Sussna formed a Multi-Culture advisory council to Brandeis consisting of prominent leaders of various San Francisco ethnic groups.

===Multi-Culture Institute===
The Bureau's obstruction of efforts to establish the Multi-Culture Program at Brandies, convinced Sussna in March 1967 to leave Brandeis to start the program as a new endeavor. The Multi-Culture Institute, as it became known, received seed money from the Rosenberg Foundation and the San Francisco Foundation and eventually received large grants from the Ford Foundation, the Rockefeller Foundation, and the Lilly Endowment among others. The school separated students for part of the day by ethnic group to enable them to talk among themselves about themselves with teachers of their own ethnic background. Students were taught the language, literature, history, geography, music, fine arts, and folklore of their own ethnic heritages. On Friday, groups would teach other groups about their own cultural backgrounds in a "children teaching children" format. Students developed self-love, pride in heritage, and appreciation and understanding of the heritage of others.

Sussna's teaching methods were praised by the San Francisco Board of Supervisors, the National Urban League, the NAACP, the Human Rights Council, the American Jewish Committee, the National Education Association, and more.

Public school districts including New York City, Seattle, and Los Angeles established model programs of the Multi-Culture Institute. Selected parents, teachers, and administrators from public and parochial schools in those cities participated in summer trainings of the Sussna Teaching Method at San Francisco State University. Staff from the Multi-Culture Program in San Francisco worked with and supported them throughout the school year.

===Frances Sussna Projects===
In 2017, Sussna started the Frances Sussna Projects to introduce schools to her Sussna Teaching Method.

==Honours, decorations, awards and distinctions==
In 1963, Sussna received a Bachelor's Degree in Near Eastern Languages from the University of California, Berkeley. Sussna served on the faculties of the College of Jewish Studies and the Teachers Institute of San Francisco. She also served as a consultant to several educational and governmental organizations, including Columbia University and the U.S. Department of Health, Education, and Welfare. In 1969, Sussna was appointed "Expert Consultant" to the United States Office of Education. In 1970, she was invited to participate in the White House Conference on Children and also gave expert testimony before Congress on Title IX legislation. She was invited to advise members of Congress on The Elementary and Secondary Education Act (ESEA). In 1971, Sussna received a Doctorate of Humane Letters, Honoris Causa, from the University of San Francisco. She was the youngest person and the first woman to receive that degree from this University.
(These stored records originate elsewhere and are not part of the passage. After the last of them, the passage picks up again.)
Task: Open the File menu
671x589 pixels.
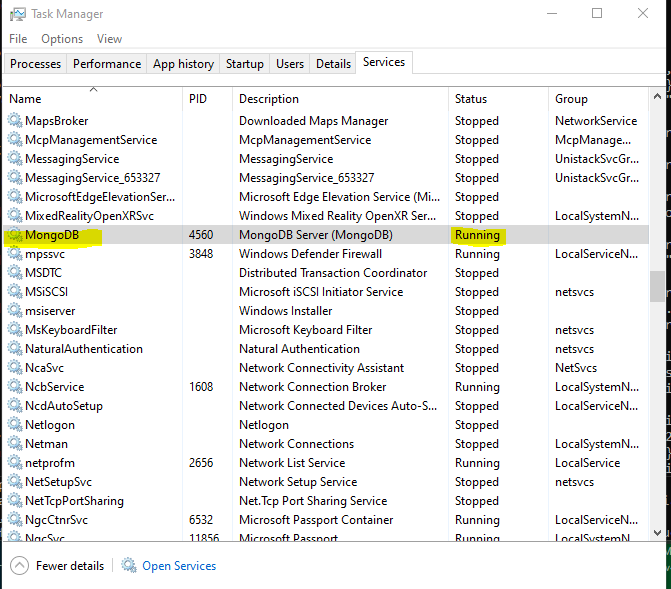Action: pos(18,39)
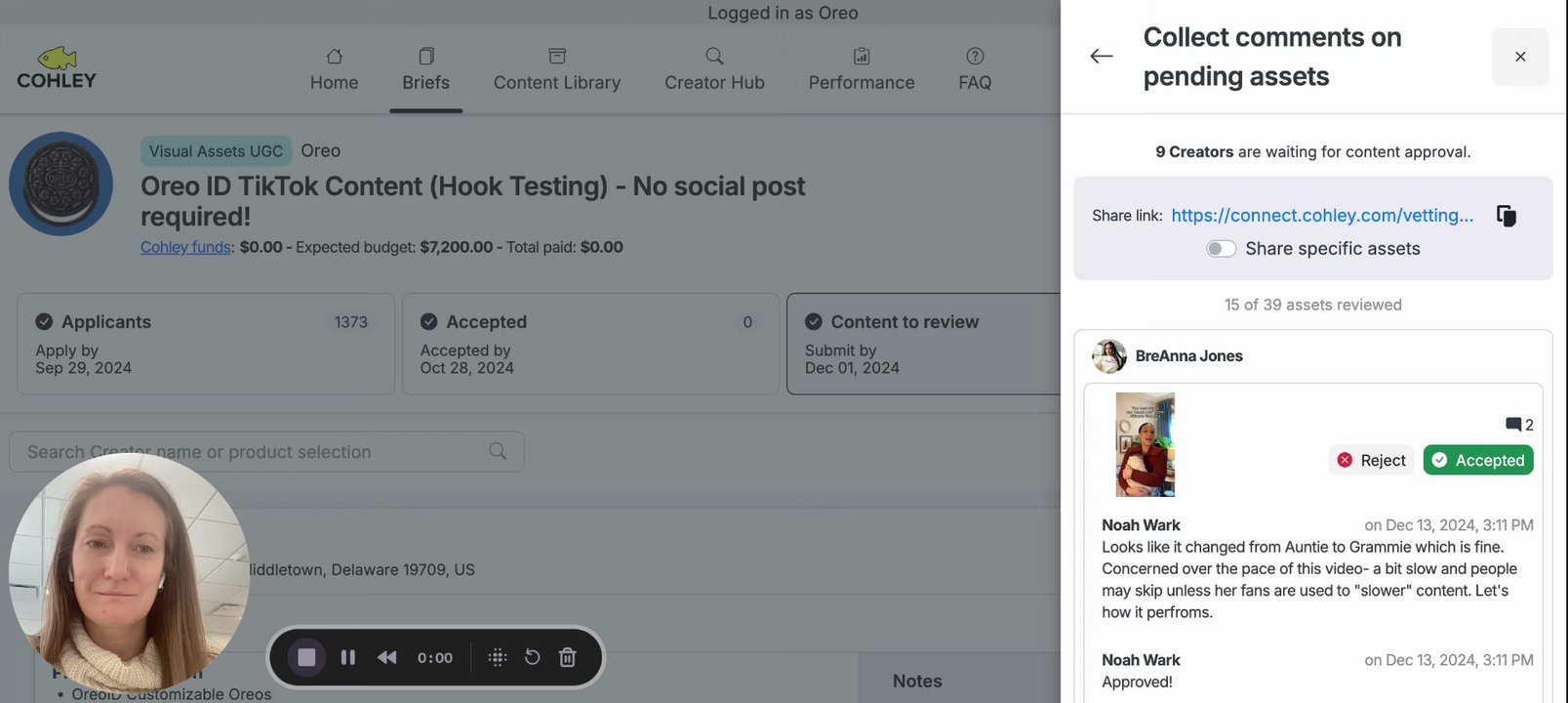This screenshot has height=703, width=1568.
Task: Restart the recording with the circular arrow
Action: point(532,657)
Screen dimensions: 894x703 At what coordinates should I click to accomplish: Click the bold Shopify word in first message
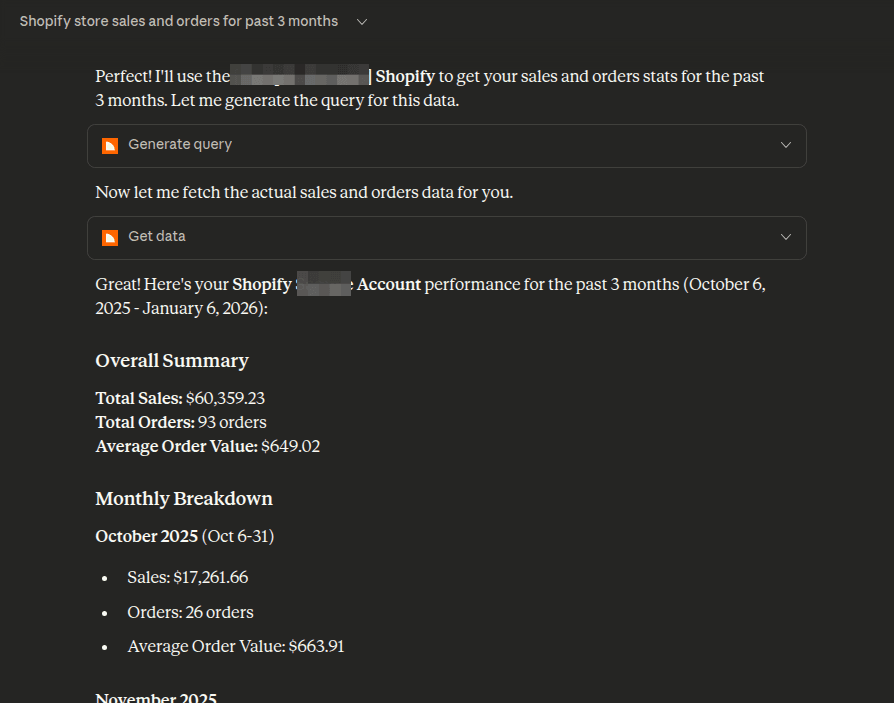coord(405,76)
That year, Sussna delivered the major address at the National Education Association's Conference on Civil and Human Rights in Education. The association unanimously passed a resolution to establish mechanisms to implement Sussna Teaching Methods in all public schools across the country. In 1972, Sussna served as an “Expert Specialist” on the panel of the National Center for Education Research and Development where she evaluated the work of multiple United States National Educational Laboratories and Research Centers and recommended funding levels for those laboratories and centers. She was the only woman on the nine-member panel.

In 1973, Sussna spent a month as a “Scholar-in-Residence” at the Rockefeller Villa Serbelloni in Bellagio, Italy. The Bellagio Center Residency Program gives prominent individuals in various fields the ability to spend weeks at the Villa to peacefully contemplate their work. Between 1973 and 1974 the Ford Foundation sponsored Sussna’s travel abroad to investigate the potential of introducing her program to other countries.